[[ Information provided open ]]

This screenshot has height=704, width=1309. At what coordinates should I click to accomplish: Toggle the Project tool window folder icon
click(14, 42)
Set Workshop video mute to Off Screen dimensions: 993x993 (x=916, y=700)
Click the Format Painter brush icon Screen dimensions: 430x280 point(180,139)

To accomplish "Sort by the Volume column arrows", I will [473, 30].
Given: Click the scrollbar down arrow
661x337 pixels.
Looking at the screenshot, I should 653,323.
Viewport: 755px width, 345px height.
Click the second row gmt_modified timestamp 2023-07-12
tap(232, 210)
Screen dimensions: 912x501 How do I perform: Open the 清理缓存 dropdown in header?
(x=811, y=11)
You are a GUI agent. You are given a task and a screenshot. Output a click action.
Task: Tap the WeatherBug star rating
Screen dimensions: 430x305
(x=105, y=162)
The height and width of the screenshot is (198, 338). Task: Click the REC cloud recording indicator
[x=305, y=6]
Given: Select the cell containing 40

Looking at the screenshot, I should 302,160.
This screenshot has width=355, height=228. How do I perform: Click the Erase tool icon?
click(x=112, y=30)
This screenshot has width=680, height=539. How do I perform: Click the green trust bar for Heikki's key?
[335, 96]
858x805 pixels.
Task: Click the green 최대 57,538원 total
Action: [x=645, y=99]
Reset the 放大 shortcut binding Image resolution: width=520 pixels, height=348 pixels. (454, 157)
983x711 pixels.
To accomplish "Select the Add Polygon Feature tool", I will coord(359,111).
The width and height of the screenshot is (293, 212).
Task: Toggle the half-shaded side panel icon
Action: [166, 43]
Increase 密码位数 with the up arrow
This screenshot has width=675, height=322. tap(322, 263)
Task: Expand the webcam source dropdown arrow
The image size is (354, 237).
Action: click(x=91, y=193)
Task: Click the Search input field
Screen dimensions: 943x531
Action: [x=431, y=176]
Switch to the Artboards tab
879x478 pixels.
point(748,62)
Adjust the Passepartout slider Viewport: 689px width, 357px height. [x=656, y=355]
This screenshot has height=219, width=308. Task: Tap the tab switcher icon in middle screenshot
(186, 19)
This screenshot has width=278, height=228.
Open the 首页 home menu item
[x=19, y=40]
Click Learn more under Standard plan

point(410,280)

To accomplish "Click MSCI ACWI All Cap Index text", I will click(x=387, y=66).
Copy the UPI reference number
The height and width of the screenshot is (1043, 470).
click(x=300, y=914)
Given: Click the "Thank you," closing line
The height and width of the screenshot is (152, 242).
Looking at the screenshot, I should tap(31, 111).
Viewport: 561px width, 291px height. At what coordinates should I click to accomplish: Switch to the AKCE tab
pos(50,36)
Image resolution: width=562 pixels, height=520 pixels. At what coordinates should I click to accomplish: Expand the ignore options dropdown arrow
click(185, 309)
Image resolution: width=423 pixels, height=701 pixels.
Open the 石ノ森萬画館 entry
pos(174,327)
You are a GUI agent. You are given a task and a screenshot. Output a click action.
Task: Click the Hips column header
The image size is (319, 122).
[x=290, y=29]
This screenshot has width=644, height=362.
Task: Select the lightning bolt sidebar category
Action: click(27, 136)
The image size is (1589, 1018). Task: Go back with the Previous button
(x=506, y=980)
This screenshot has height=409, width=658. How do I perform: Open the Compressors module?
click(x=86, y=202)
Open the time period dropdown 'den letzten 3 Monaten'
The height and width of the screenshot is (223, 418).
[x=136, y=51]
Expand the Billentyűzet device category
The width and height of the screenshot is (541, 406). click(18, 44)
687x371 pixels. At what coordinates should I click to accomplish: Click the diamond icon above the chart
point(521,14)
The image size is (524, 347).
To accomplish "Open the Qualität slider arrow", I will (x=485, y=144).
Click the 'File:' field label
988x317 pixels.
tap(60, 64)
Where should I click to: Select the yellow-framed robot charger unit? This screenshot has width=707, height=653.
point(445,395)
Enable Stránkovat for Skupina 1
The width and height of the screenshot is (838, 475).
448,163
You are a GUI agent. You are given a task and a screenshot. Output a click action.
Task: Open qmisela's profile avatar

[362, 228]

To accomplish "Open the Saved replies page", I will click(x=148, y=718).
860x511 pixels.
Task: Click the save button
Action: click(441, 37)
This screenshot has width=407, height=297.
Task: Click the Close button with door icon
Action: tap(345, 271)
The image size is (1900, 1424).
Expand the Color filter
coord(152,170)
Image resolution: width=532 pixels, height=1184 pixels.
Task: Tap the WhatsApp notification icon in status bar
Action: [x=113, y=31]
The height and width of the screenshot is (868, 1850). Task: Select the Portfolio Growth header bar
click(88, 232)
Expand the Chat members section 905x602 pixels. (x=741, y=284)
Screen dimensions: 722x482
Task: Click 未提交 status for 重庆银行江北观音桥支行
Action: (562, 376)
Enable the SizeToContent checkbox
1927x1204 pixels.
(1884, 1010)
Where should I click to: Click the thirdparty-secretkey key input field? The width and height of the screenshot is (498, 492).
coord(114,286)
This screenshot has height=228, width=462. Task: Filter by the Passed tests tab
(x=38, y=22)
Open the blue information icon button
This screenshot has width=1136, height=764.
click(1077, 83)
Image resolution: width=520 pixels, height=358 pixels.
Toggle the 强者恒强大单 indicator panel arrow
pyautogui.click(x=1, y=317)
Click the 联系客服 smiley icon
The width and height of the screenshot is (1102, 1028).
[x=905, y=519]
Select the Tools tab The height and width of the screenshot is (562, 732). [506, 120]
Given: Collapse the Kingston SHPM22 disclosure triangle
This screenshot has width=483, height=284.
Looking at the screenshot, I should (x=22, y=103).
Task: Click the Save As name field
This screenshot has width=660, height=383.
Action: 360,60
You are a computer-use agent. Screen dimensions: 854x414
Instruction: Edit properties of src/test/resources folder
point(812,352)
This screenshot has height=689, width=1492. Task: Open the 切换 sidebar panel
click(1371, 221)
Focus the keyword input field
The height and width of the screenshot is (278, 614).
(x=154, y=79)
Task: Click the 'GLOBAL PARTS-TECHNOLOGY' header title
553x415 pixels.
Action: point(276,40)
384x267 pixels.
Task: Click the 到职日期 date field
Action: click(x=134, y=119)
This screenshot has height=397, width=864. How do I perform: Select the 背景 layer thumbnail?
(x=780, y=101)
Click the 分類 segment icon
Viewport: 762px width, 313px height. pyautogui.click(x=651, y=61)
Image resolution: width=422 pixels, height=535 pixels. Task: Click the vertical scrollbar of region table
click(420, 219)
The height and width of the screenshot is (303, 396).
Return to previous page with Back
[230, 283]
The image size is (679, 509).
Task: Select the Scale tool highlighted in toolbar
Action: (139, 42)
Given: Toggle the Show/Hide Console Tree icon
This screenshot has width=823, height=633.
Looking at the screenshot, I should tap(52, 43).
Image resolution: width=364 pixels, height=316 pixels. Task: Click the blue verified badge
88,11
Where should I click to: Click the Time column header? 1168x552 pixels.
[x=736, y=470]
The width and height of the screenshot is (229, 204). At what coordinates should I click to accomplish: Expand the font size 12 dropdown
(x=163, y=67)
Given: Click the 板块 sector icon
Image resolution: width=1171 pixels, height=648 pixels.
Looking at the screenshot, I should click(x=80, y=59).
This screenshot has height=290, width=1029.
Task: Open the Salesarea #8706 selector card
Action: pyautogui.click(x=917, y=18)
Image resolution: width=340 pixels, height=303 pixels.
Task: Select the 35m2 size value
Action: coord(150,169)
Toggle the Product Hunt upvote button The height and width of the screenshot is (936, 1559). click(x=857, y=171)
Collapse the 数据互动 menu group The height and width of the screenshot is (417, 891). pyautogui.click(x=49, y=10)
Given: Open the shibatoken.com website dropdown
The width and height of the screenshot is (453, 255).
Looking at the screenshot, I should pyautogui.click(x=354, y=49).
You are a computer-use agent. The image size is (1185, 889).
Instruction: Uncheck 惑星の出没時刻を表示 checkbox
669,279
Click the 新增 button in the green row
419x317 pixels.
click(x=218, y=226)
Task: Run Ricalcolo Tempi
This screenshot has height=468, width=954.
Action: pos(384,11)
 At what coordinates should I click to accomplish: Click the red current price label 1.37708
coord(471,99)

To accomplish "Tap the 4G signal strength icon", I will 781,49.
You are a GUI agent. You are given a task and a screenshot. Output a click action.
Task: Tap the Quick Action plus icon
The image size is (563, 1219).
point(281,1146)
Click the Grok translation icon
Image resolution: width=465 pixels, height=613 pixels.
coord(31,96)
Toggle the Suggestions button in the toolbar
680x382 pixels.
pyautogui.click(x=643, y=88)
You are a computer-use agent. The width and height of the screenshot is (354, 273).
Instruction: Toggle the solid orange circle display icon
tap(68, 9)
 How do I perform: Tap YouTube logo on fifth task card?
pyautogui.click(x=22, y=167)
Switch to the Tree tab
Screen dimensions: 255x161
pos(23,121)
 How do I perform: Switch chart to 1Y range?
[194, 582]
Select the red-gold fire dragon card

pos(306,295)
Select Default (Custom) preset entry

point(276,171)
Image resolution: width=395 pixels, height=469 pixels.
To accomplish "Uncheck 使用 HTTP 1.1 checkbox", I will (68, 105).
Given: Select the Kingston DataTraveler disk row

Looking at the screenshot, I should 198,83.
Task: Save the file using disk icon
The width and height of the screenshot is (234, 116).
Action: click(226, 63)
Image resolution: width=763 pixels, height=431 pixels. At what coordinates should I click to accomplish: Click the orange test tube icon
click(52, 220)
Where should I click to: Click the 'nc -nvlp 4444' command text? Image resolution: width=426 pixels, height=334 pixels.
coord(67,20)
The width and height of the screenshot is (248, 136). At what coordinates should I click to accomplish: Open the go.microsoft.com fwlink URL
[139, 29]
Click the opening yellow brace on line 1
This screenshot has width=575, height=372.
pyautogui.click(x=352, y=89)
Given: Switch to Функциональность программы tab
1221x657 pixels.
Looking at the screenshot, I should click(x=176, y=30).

[[ Information provided closed ]]

Task item.
Count every line above that includes the string "computer", and answer with the count only.

Answer box.
3